A great advantage of this technique is that several different variants can be assessed in the one tube, as long as each amplified, mass-labeled product has a unique mass compared to other products in the same tube. This multiplexing of both an increased number of individual samples in the one run, as well as the number of variants that can be assessed simultaneously, has markedly increased the power and decreased the cost of this technology for variant screening in conditions with high carrier prevalence (e.g., cystic fibrosis; Fig. 3.18b).

MALDI-TOF is a good test for many of the common variants found in the cystic fibrosis gene (CFTR).

3.6.11 Mini/Micro Satellite Repeats

Satellite repeats are short sequences of DNA repeated next to each other (called variable number tandem repeats, VNTRs) at specific sites throughout the genome, often in non-coding regions. Microsatellites are repeats of 2–6 bp (short tandem repeats; STR), while minisatellites are longer VNTRs of 10–60 bp. The number of times the sequence is repeated in tandem is highly variable between individuals. PCR-based techniques can be used to amplify these repeat regions, and the number of times a VNTR is repeated can be determined from their size on electrophoresis. The number of repeats in several VNTRs will be characteristic for each individual and forms the basis of DNA fingerprinting.

As half of our genome is inherited from each parent, we also get half of our satellite repeat patterns from each parent. Therefore, this technique is useful for parentage analysis; e.g., in paternity cases or in determining the level of maternal cell contamination in a fetal sample (Fig. 3.19).

Satellite repeat results are generally presented as electrophoresis spectra indicating the number of repeats found in a range of different VNTRs in the same individual.

The technique is useful in molar pregnancy testing where mis-expression of imprinted genes leads to a complete or partial hydatiform mole. Determining parental origin of the imprinted genes is helpful for proper classification, determining likely pathology and most appropriate management [38].

Satellite repeat marker analysis is a good test for maternal cell contamination, molar pregnancy, forensic identification and paternity testing.

3.6.12 CpG Methylation

Data on CpG sites where cytosine is methylated to produce 5-methyl cytosine is used to determine regions of epigenetic gene silencing. Conversely, CpG hypomethylation at known MVPs indicate increases in gene expression at these sites (see epigenetics, Sect. 3.4).

Many CpG methylation tests rely on treatment of genomic DNA with bisulphite (alkylation) (Fig. 3.20a).

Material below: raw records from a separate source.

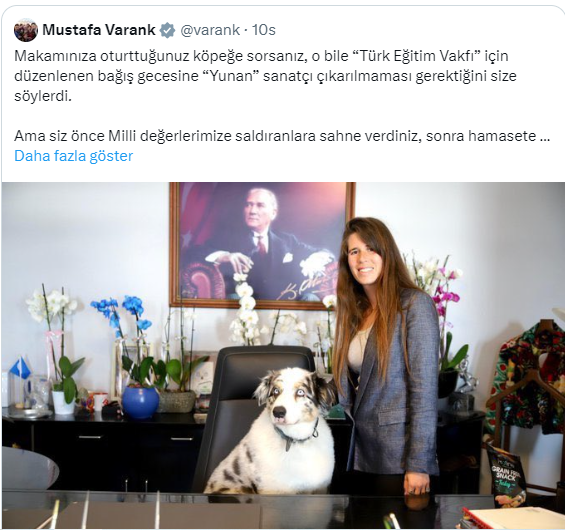The image size is (565, 530).
Task: Visit the @varank handle link
Action: pos(210,30)
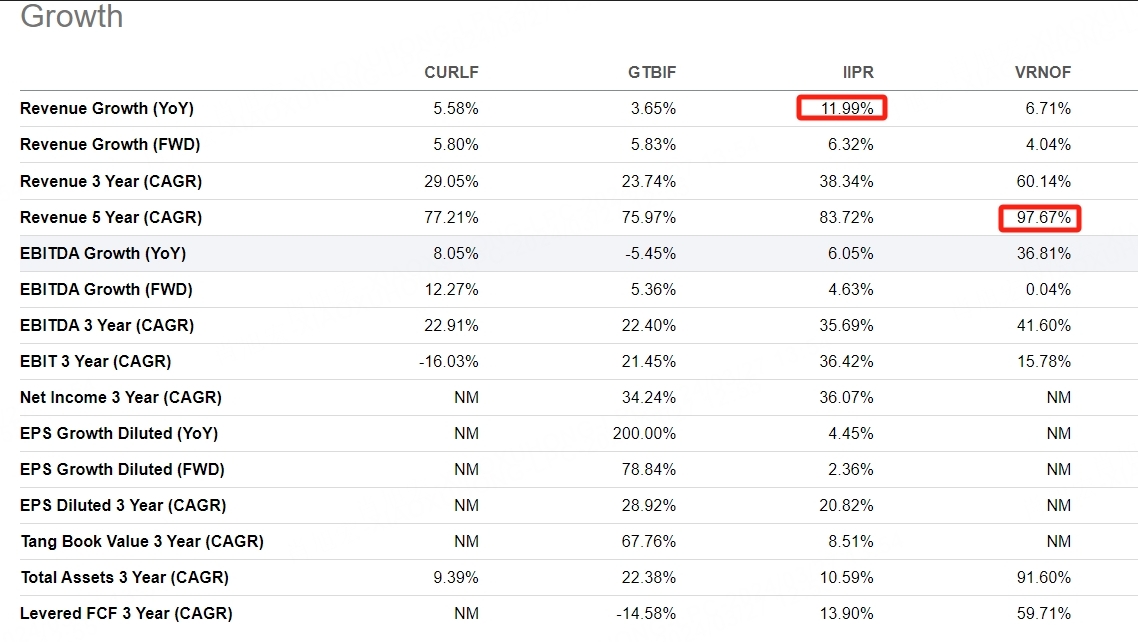Click the Revenue 3 Year (CAGR) label

tap(111, 181)
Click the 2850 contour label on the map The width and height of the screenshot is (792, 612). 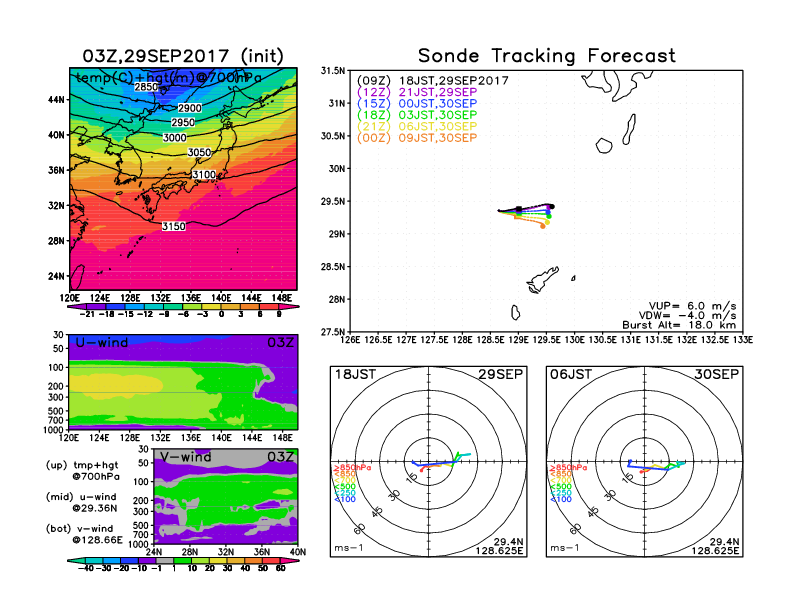(146, 88)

High resolution melting analysis, methylation-specific PCR, standard PCR followed by MALDI-TOF, RFLP or sequencing and methylation arrays are all techniques used to determine methylated CpG sites that are resistant to bisulphite treatment. Other methylation tests rely on utilisation of the differential cutting ability of methylation sensitive restriction enzymes e.g. methylation-specific MLPA (MS-MLPA) for imprinting disorders [39, 40]. The technique chosen depends on the type of lesion and total length of coverage required.

CpG methylation analysis is useful in assessing diseases related to genomic imprinting such as Angelman & Prader-Willi syndromes (Fig. 3.20b) (see epigenetics, Sect. 3.4).

3.6.13 Cytogenetic Microarray (CGH & SNP Array)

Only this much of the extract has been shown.